*Problem to solve*: Go through the entries and set each one down exactly.

══════════════════════════════

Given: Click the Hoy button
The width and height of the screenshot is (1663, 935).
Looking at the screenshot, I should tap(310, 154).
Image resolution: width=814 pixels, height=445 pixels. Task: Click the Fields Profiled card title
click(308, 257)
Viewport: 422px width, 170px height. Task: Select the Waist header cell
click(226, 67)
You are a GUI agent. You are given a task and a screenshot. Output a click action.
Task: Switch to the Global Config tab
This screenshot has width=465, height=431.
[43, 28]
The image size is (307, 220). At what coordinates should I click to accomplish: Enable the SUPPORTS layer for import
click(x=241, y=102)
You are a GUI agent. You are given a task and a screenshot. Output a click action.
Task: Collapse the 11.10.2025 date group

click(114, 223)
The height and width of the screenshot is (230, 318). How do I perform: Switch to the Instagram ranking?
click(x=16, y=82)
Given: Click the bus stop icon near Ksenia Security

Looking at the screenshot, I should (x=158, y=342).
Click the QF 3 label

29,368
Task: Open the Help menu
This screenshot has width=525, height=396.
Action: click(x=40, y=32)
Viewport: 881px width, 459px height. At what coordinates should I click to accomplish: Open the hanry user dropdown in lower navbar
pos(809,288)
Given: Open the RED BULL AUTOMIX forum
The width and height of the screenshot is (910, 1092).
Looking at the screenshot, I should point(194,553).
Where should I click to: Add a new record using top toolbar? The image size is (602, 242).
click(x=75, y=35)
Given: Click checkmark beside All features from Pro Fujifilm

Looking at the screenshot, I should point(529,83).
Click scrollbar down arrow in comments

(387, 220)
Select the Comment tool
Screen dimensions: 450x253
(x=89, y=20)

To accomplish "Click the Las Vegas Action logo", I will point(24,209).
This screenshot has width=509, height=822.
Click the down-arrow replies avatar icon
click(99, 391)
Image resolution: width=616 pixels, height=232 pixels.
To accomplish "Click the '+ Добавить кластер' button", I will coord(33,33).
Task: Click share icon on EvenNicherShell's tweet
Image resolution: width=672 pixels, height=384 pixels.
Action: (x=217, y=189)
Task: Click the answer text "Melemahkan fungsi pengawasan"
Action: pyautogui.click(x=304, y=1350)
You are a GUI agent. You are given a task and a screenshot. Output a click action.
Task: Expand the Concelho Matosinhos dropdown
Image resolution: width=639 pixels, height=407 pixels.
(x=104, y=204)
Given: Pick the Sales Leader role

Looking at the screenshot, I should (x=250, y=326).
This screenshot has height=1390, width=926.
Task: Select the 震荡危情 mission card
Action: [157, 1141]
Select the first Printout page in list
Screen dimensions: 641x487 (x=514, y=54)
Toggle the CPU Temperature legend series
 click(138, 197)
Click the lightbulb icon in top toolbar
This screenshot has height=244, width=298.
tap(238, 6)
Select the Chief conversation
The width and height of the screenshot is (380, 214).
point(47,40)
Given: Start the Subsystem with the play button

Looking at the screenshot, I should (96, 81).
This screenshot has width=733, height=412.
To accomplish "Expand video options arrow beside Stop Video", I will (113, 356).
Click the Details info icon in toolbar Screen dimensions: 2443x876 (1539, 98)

══════════════════════════════

*Answer for the task*:
Given: Click the Hoy button
The width and height of the screenshot is (1663, 935).
Looking at the screenshot, I should tap(310, 154).
Image resolution: width=814 pixels, height=445 pixels. Task: Click the Fields Profiled card title
click(308, 257)
Viewport: 422px width, 170px height. Task: Select the Waist header cell
click(226, 67)
You are a GUI agent. You are given a task and a screenshot. Output a click action.
Task: Switch to the Global Config tab
This screenshot has width=465, height=431.
[43, 28]
The image size is (307, 220). At what coordinates should I click to accomplish: Enable the SUPPORTS layer for import
click(x=241, y=102)
You are a GUI agent. You are given a task and a screenshot. Output a click action.
Task: Collapse the 11.10.2025 date group

click(114, 223)
The height and width of the screenshot is (230, 318). How do I perform: Switch to the Instagram ranking?
click(x=16, y=82)
Given: Click the bus stop icon near Ksenia Security

Looking at the screenshot, I should (x=158, y=342).
Click the QF 3 label

29,368
Task: Open the Help menu
This screenshot has width=525, height=396.
Action: click(x=40, y=32)
Viewport: 881px width, 459px height. At what coordinates should I click to accomplish: Open the hanry user dropdown in lower navbar
pos(809,288)
Given: Open the RED BULL AUTOMIX forum
The width and height of the screenshot is (910, 1092).
Looking at the screenshot, I should point(194,553).
Where should I click to: Add a new record using top toolbar? The image size is (602, 242).
click(x=75, y=35)
Given: Click checkmark beside All features from Pro Fujifilm

Looking at the screenshot, I should point(529,83).
Click scrollbar down arrow in comments

(387, 220)
Select the Comment tool
Screen dimensions: 450x253
(x=89, y=20)

To accomplish "Click the Las Vegas Action logo", I will point(24,209).
This screenshot has width=509, height=822.
Click the down-arrow replies avatar icon
click(99, 391)
Image resolution: width=616 pixels, height=232 pixels.
To accomplish "Click the '+ Добавить кластер' button", I will coord(33,33).
Task: Click share icon on EvenNicherShell's tweet
Image resolution: width=672 pixels, height=384 pixels.
Action: (x=217, y=189)
Task: Click the answer text "Melemahkan fungsi pengawasan"
Action: pyautogui.click(x=304, y=1350)
You are a GUI agent. You are given a task and a screenshot. Output a click action.
Task: Expand the Concelho Matosinhos dropdown
Image resolution: width=639 pixels, height=407 pixels.
(x=104, y=204)
Given: Pick the Sales Leader role

Looking at the screenshot, I should (x=250, y=326).
This screenshot has height=1390, width=926.
Task: Select the 震荡危情 mission card
Action: [157, 1141]
Select the first Printout page in list
Screen dimensions: 641x487 (x=514, y=54)
Toggle the CPU Temperature legend series
 click(138, 197)
Click the lightbulb icon in top toolbar
This screenshot has height=244, width=298.
tap(238, 6)
Select the Chief conversation
The width and height of the screenshot is (380, 214).
point(47,40)
Given: Start the Subsystem with the play button

Looking at the screenshot, I should (96, 81).
This screenshot has width=733, height=412.
To accomplish "Expand video options arrow beside Stop Video", I will (113, 356).
Click the Details info icon in toolbar Screen dimensions: 2443x876 (1539, 98)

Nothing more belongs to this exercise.